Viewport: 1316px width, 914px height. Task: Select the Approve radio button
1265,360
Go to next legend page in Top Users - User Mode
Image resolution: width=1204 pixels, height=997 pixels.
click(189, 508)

WHAT NEEDS TO BE DONE:
Please rewrite the rows above, replacing "Approve" with "Reject" and leaving everything else unchanged.

THE RESULT:
Viewport: 1316px width, 914px height. Task: Select the Reject radio button
1265,360
Go to next legend page in Top Users - User Mode
Image resolution: width=1204 pixels, height=997 pixels.
click(189, 508)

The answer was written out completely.